Is there any example implementation of Deep Deterministic Policy Gradient (DDPG) for the Gluon API? If there isn’t one, can someone help me with the implementation?
I tried to implement it by myself but I got stuck at the point where I have to update my actor network.
I implemented the following training routine:
if do_training():
# Sample random batch from replay buffer
states, actions, rewards, next_states, terminals = replay_buffer.sample(batch_size=BATCH_SIZE)
# Calculate target y with actor and critic target networks
target_actions = actor_target(next_states)
target_qvalues = critic_target(next_states, target_actions)

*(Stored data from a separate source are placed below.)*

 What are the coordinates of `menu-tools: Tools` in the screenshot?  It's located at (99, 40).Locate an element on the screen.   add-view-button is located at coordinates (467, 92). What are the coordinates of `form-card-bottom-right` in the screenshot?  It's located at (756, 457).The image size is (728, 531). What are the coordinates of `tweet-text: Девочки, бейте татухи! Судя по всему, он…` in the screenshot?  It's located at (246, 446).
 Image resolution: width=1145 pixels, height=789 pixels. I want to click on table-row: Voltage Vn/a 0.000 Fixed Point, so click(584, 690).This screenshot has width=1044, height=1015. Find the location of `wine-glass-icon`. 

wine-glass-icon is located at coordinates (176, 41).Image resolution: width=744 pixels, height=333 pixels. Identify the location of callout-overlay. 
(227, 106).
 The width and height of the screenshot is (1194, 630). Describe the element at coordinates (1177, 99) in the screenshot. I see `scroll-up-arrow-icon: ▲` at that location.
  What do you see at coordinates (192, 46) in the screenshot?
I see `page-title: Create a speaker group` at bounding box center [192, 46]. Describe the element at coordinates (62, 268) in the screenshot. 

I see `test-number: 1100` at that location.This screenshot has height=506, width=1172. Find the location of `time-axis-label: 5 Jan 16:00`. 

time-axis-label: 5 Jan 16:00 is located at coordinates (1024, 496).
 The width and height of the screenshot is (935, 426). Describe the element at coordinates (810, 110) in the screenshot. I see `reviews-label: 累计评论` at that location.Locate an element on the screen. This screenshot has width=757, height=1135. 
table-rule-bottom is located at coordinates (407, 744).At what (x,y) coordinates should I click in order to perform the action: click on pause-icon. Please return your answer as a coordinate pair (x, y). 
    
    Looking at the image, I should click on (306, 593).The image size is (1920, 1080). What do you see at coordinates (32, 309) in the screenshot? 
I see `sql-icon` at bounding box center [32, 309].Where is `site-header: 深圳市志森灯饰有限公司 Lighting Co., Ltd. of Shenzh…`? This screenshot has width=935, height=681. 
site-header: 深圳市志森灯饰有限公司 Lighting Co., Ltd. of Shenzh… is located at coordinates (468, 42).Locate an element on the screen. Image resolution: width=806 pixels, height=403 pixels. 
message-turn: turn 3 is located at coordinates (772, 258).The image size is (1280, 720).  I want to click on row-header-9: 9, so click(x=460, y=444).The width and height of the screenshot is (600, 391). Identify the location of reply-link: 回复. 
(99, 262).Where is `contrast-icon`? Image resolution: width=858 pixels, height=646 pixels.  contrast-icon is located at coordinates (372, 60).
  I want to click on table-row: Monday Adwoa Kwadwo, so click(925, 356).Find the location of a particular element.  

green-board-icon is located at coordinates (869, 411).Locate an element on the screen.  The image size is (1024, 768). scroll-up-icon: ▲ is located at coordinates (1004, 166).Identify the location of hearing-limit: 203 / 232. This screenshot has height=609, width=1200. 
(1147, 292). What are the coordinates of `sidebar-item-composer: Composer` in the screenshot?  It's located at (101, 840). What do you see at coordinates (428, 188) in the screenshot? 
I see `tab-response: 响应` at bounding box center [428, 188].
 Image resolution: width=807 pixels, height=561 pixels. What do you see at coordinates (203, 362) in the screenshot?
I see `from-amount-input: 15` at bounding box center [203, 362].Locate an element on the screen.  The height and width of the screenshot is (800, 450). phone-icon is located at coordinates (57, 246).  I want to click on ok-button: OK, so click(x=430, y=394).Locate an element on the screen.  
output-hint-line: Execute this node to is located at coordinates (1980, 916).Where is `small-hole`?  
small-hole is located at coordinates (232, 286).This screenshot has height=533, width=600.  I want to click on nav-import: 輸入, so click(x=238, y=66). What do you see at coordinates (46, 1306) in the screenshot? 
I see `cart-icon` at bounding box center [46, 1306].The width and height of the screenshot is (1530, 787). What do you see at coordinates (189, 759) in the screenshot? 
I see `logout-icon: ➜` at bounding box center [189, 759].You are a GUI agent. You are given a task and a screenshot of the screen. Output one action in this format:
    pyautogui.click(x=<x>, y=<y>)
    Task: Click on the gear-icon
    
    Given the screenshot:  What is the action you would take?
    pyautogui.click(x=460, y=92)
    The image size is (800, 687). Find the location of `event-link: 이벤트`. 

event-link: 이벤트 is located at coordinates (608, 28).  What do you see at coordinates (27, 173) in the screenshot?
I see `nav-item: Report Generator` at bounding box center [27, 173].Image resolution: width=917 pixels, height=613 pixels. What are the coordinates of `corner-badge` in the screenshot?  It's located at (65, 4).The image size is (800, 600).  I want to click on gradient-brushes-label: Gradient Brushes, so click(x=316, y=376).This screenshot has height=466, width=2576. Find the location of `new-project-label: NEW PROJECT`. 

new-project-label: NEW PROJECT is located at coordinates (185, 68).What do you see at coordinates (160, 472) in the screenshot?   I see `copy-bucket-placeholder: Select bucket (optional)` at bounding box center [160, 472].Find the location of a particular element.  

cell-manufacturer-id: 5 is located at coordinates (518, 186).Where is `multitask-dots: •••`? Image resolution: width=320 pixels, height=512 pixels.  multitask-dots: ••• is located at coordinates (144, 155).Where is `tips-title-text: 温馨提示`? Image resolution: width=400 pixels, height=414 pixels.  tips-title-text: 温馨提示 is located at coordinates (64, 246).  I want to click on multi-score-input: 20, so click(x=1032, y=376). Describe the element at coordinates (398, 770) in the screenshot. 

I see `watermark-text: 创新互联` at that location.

y = rewards + (1.0 - terminals) * DISCOUNT_FACTOR * target_qvalues
# Update critic network by minimizing reward prediction error
with autograd.record():
qvalues = critic(states, actions)
loss = l2_loss(qvalues, y)
loss.backward()
trainer_critic.step(BATCH_SIZE) # actual update with gluon.trainer
# Let actor propose particular action for given state
actor_action = actor(states)
actor_action.attach_grad()
# Compute Q(state, action) and backpropagate w.r.t. actions
with autograd.record():
qvalues = critic(states, actor_action)
qvalues.backward()
action_gradients = actor_action.grad
My first problem is, that all the gradients of action_gradients
are the same for the whole batch, so I am not sure if this is correct. My second problem is that I do not know how to proceed with the algorithm. How can I update the actor weights with the calculated gradients from the critic network?